Dans la narration policière, la difficulté est d’inventer à la fois un mystère et sa solution. Un crime a été commis, qui est le coupable ?

 

La narration policière se déroule en répondant aux compléments circonstanciels de :

- temps : quand ?

- lieu: où ?

- moyen : comment ?

- cause ou but : pourquoi ?

Et bien sûr, le récit se termine en répondant à la question : qui ?

 

 - Commencez par chercher un mobile : argent, amour, jalousie, ambition, vengeance, mauvaise conscience...

 - Brouillez les pistes, soignez les alibis.

 - Mettez en place les indices pour amener le détective à la vérité : indices matériels, oraux, témoignages non concordants, papiers falsifiés, etc.

 - N’oubliez pas les preuves qui serviront au procès : journaux, ticket d’autoroute, caméra de surveillance, test scientifique, empreinte…

 - Rédigez votre intrigue comme un fait-divers, faites une liste pour vérifier que tout concorde.

 - Créer vos personnages – cf « Le personnage littéraire» –, choisissez le type de narration – cf « Narrateur et point de vue » – , jouez avec la chronologie – cf « Le temps du récit » –, et soignez la solution.
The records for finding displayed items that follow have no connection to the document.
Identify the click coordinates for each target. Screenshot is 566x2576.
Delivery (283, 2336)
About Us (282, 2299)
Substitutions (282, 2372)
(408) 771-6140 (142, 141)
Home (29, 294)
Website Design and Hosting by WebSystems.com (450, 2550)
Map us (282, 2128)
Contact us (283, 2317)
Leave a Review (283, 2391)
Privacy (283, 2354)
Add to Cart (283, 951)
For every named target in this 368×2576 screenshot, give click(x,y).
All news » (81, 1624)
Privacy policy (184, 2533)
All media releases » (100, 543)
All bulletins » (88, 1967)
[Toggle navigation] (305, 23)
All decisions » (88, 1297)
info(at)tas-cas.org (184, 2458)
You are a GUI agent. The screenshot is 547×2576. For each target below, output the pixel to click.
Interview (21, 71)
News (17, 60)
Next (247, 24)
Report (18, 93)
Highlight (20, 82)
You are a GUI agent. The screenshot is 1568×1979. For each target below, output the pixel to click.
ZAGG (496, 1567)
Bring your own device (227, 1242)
Tous les éléments de l’enquête doivent s’emboîter parfaitement, s’explique de manière rationnelle. Rien ne doit être oublié. De plus, le lecteur ne doit pas deviner trop tôt qui est le coupable afin que la lecture reste intéressante jusqu’au bout. La solution doit surprendre le lecteur – cf : « la nouvelle » – .

 

  • EXEMPLE DE MYSTÈRE ET SOLUTION :

 

Le mystère :

LA TRAGÉDIE DE MARDSON MANOR


J’avais été appelé hors de la capitale durant quelques jours et, à mon retour, je trouvai Poirot occupé à boucler sa petite valise.
— A la bonne heure, Hastings, je craignais que vous ne soyez pas revenu à temps pour m’accompagner.
— On vous a donc appelé à l’aide quelque part ?
— Oui, bien que je doive admettre, d’après les apparences, que l’affaire ne semble pas passionnante. La compagnie d’assurances, L’Union de l’Ouest, m’a demandé d’enquêter sur la mort d’un certain Maltravers qui avait contracté chez eux, quelques semaines plus tôt, une assurance sur la vie pour la belle somme de cinquante mille livres !
[…]



La solution :

J’avouai :
— Même à présent, je ne réalise pas très bien ce crime et son exécution !
— Commençons par le commencement. Nous avons une jeune femme clairvoyante et calculatrice qui, connaissant la débâcle financière de son mari et lasse d’un compagnon vieillissant qu’elle n’avait épousé que pour son argent, pousse ce dernier à contracter une importante assurance sur la vie en sa faveur. Ceci fait, elle cherche le moyen d’accomplir son dessein. La chance le lui offre ! L’étrange aventure racontée par le jeune officier ! L’après-midi suivant, lorsque Monsieur le Capitaine est en haute mer, comme elle le pense, elle et son mari flânent sur les pelouses et j’imagine leur dialogue : « Quelle bizarre histoire Black nous a racontée, hier soir au souper, observe-t-elle. Un homme peut-il vraiment se suicider de cette façon ? Montrez-moi si c’est possible ? ». Le pauvre fou lui montre, il place l’extrémité du fusil dans sa bouche. Elle se baisse et pose la main sur la gâchette, riant en levant les yeux sur lui : « Et maintenant, monsieur, conclut-elle friponne, supposons que je presse la gâchette ? ». Et alors… Et alors, Hastings… Elle la presse !

Agatha Christie, La tragédie de Mardson Manor, in Les enquêtes d’Hercule Poirot, © Librairie des Champs Élysées, 1968.
 

LECTURE :

La nouvelle de Hervé

SUJETS D'ÉCRITURE :

- Résumez une trame policière en indiquant le mystère et en faisant intervenir tous les compléments circonstanciels.